## Exercise goal
Word for word, transcribe all of the records.
::: Data
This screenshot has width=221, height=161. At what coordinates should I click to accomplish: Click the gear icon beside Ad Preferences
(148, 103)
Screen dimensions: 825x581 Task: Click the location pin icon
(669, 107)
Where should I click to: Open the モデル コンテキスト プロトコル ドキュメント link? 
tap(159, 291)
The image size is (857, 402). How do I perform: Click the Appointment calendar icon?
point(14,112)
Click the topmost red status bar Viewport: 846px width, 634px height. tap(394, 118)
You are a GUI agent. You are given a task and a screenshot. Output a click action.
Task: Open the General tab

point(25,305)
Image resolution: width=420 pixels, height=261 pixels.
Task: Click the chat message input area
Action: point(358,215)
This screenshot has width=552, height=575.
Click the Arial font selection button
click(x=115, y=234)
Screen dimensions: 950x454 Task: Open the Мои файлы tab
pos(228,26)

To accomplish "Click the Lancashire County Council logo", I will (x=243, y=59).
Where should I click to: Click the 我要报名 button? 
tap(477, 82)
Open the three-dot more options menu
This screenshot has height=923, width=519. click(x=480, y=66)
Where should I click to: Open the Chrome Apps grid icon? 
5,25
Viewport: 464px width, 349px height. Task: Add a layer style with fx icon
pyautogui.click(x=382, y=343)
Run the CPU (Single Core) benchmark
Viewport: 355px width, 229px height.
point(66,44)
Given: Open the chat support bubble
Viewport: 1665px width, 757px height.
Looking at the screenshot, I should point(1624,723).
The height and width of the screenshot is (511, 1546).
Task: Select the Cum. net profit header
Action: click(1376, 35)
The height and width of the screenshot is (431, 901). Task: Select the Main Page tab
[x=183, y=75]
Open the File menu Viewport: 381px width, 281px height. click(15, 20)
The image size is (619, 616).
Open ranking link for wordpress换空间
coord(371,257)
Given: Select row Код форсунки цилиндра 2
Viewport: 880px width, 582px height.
::::::
## Answer to the exercise
This screenshot has width=221, height=161. At what coordinates should I click to accomplish: Click the gear icon beside Ad Preferences
(148, 103)
Screen dimensions: 825x581 Task: Click the location pin icon
(669, 107)
Where should I click to: Open the モデル コンテキスト プロトコル ドキュメント link? 
tap(159, 291)
The image size is (857, 402). How do I perform: Click the Appointment calendar icon?
point(14,112)
Click the topmost red status bar Viewport: 846px width, 634px height. tap(394, 118)
You are a GUI agent. You are given a task and a screenshot. Output a click action.
Task: Open the General tab

point(25,305)
Image resolution: width=420 pixels, height=261 pixels.
Task: Click the chat message input area
Action: point(358,215)
This screenshot has width=552, height=575.
Click the Arial font selection button
click(x=115, y=234)
Screen dimensions: 950x454 Task: Open the Мои файлы tab
pos(228,26)

To accomplish "Click the Lancashire County Council logo", I will (x=243, y=59).
Where should I click to: Click the 我要报名 button? 
tap(477, 82)
Open the three-dot more options menu
This screenshot has height=923, width=519. click(x=480, y=66)
Where should I click to: Open the Chrome Apps grid icon? 
5,25
Viewport: 464px width, 349px height. Task: Add a layer style with fx icon
pyautogui.click(x=382, y=343)
Run the CPU (Single Core) benchmark
Viewport: 355px width, 229px height.
point(66,44)
Given: Open the chat support bubble
Viewport: 1665px width, 757px height.
Looking at the screenshot, I should point(1624,723).
The height and width of the screenshot is (511, 1546).
Task: Select the Cum. net profit header
Action: click(1376, 35)
The height and width of the screenshot is (431, 901). Task: Select the Main Page tab
[x=183, y=75]
Open the File menu Viewport: 381px width, 281px height. click(15, 20)
The image size is (619, 616).
Open ranking link for wordpress换空间
coord(371,257)
Given: Select row Код форсунки цилиндра 2
Viewport: 880px width, 582px height.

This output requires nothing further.